In cybersecurity we often use the strings
binary to extract any plaintext string data in a memory dump. I'm trying to do the equivalent in Python.
from struct import unpack
find_str = "King"
strings = []
for stream in data.streams:
if type(stream.data) == bytes:
# Not a particular readable solution, but orders of magnitude faster than
# alternatives: https://stackoverflow.com/a/57543519/9400421
unpacked = list(unpack(f'{len(stream.data)}c', stream.data))
string = ''
null = b'\x00'
for byte in unpacked:
try:
# ultimately need to track multiple strings arrays for each
# popular encoding scheme to catch diverse string encodings.

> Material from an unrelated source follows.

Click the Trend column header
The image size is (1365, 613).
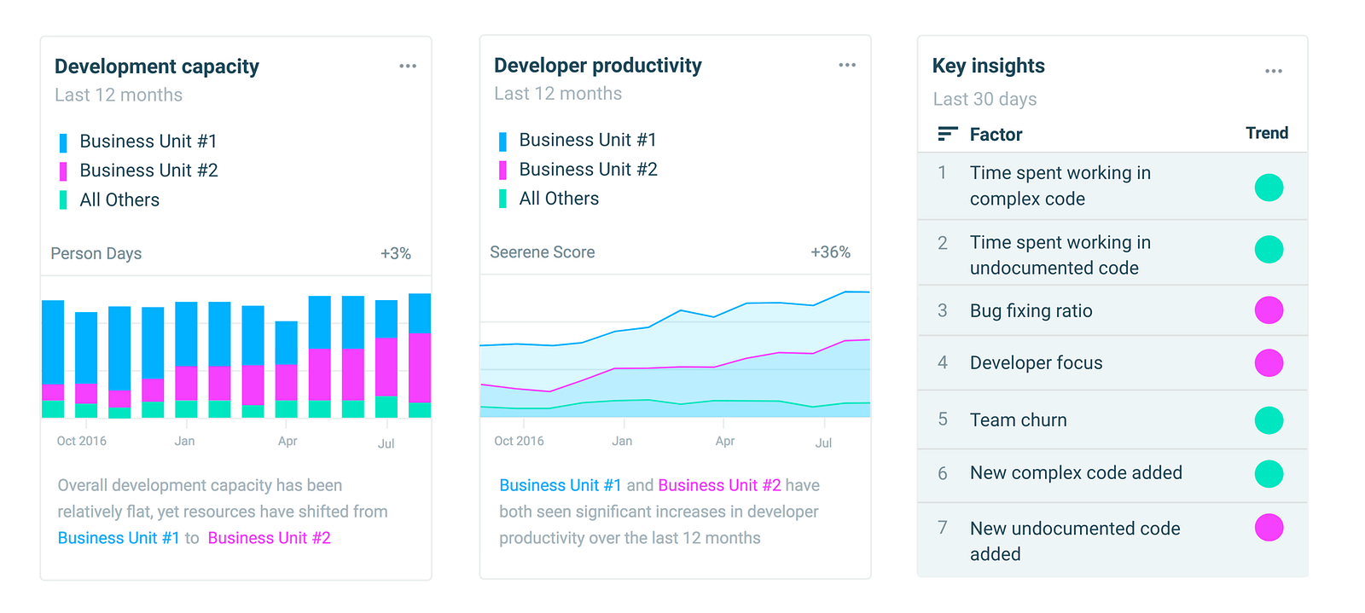point(1267,133)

decoded = byte.decode('ASCII')
print(byte, '=>', decoded)
if byte == null:
print(byte, '=>', 'null')
if string != '':
strings.append(string)
string = ''
else:
string += decoded
except:
print("couldn't decode:", byte)
if string != '':
strings.append(string)
string = ''
print(strings)
output: ... , '*', '\x7f', '\x10', '\x10', '\x04', '\x01', '\x12+', '\x7f', '*', '\x7f', '@', '\x10', '\x02', '\x01', '\x10\x13+', '\x7f', '\x0c', '\x01',
...
My problem is this outputs a lot of decoded values which are obviously not normal characters - they're decoded to hex strings.

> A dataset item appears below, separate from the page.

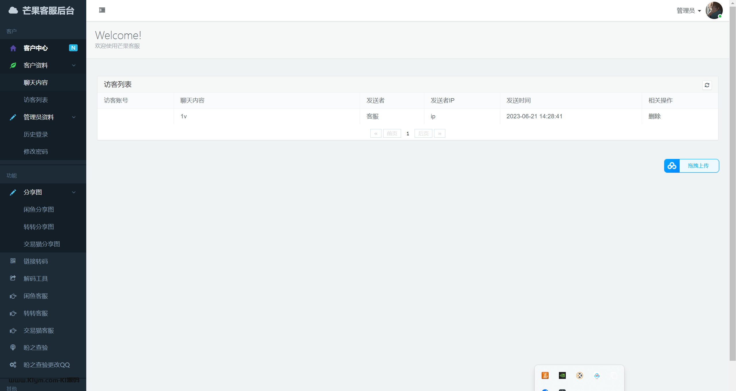Collapse the 客户资料 submenu
Screen dimensions: 736x391
tap(74, 65)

My first question is: Why are these hex strings not decoding to normal characters, but not triggering my catch
statement? I thought anything not "cleanly" decoded as characters by the decoding method used would be filtered out by my code.
My second question is: How can I discard the "trash" characters / filter them from "cleanly" decoded characters?